#### WORK TO COMPLETE:
Reproduce the entries in full and exactly. Pictures stay out.

#### Dataset entries:

┌──

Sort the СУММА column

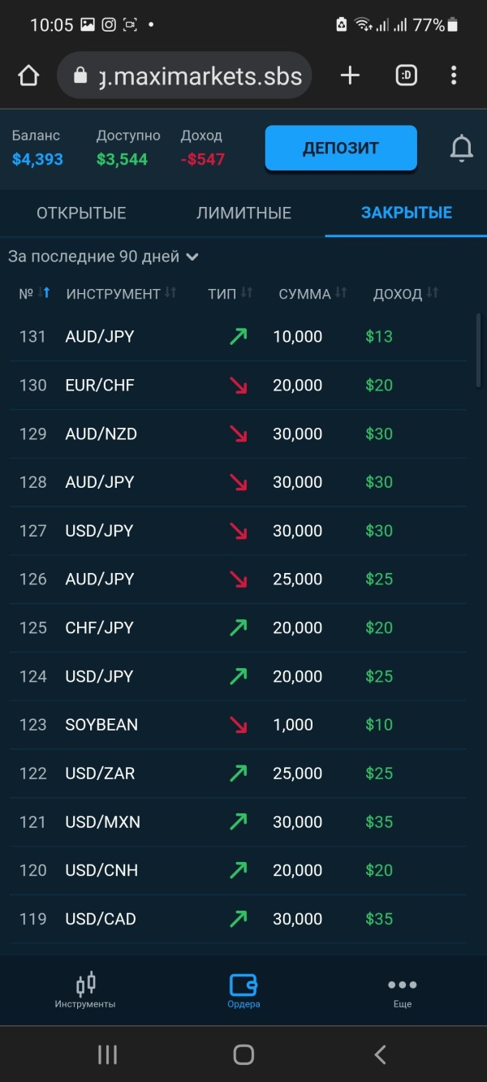click(341, 293)
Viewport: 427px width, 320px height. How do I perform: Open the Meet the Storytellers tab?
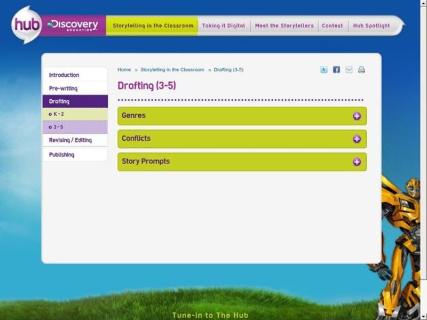coord(283,25)
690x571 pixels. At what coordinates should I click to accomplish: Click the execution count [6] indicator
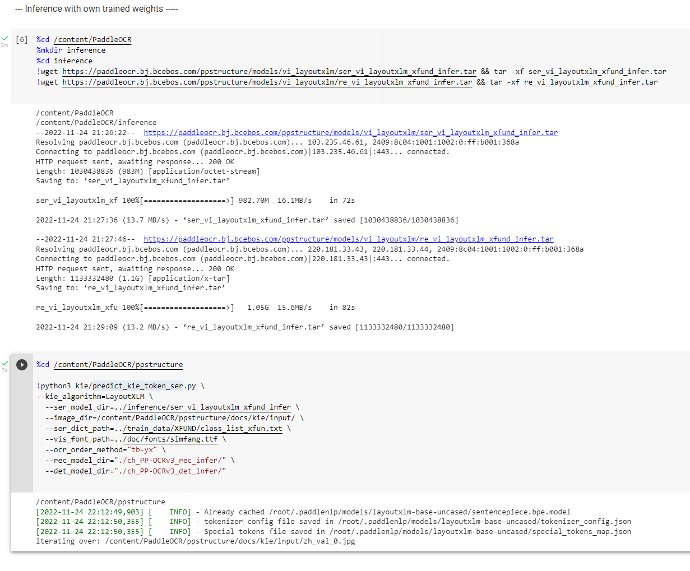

└──

#### EXERCISE RESPONSE:
Sort the СУММА column

click(341, 293)
Viewport: 427px width, 320px height. How do I perform: Open the Meet the Storytellers tab?
coord(283,25)
690x571 pixels. At what coordinates should I click to accomplish: Click the execution count [6] indicator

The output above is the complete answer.